Richard und Wayland machten sich beim ersten Hahnenschrei auf den Weg nach Norwich. Vallon und Raul folgten ihnen um die Mittagszeit. Sie ritten unter einem weiten blauen Himmel über die Ebene. Vallon hatte sein Haar kurz gestutzt, wie es die Normannen trugen, und war in unauffälliges Grau gehüllt. Schon Meilen vor Norwich sahen sie die Burg, die als höchster Punkt die Silhouette der Stadt dominierte.

Sie hielten an einer Viehtränke ein gutes Stück vor dem Westtor der Stadt und mischten sich unter die anderen Reisenden, die ihre Tiere zum Wasser führten. Eine Holzpalisade umgab die Stadt, und Wachtürme ragten über den Toren auf. Die Sperrstunde rückte näher, und auf der Straße herrschte lebhaftes Treiben.

«Keine Spur von Wayland», sagte Vallon. «Hoffen wir, dass ihn die Normannen nicht festgenommen haben.»

Raul spuckte aus. «Da könnten sie schon leichter den Wind einfangen.»

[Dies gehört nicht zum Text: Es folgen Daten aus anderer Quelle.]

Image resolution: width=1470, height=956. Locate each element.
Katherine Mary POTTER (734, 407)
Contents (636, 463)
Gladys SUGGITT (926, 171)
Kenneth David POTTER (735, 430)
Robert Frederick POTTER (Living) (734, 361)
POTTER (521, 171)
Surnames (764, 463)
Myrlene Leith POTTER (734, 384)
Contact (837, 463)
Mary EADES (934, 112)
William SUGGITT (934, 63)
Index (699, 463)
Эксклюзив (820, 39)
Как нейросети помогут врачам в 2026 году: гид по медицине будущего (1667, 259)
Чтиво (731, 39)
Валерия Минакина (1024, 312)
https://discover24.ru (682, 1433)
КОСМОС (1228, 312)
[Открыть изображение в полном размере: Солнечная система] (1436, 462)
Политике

Vallon führte sein Maultier zurück zur Straße. Sie reihten sich in den Strom der Reisenden ein. Der wachhabende Unteroffizier, ein hartgesottener Veteran, sah ihnen entgegen.

«Der macht Ärger», sagte Raul.

Der Unteroffizier hob einen Finger. «Ihr zwei da. An den Rand der Straße. Absteigen.»

Vallon blieb auf dem Maultier sitzen. Der Unteroffizier kam mit energischen Schritten auf ihn zu. «Hast du nicht gehört?»

«Sogar sehr gut», sagte Vallon kühl. «Und ich hätte nicht übel Lust, dir für deine Anmaßung eins überzuziehen. Ich bin Ralph von Dijon, Pioniereinheit, und im Auftrag des Königs unterwegs. Worum es geht, hat dich nicht zu interessieren.»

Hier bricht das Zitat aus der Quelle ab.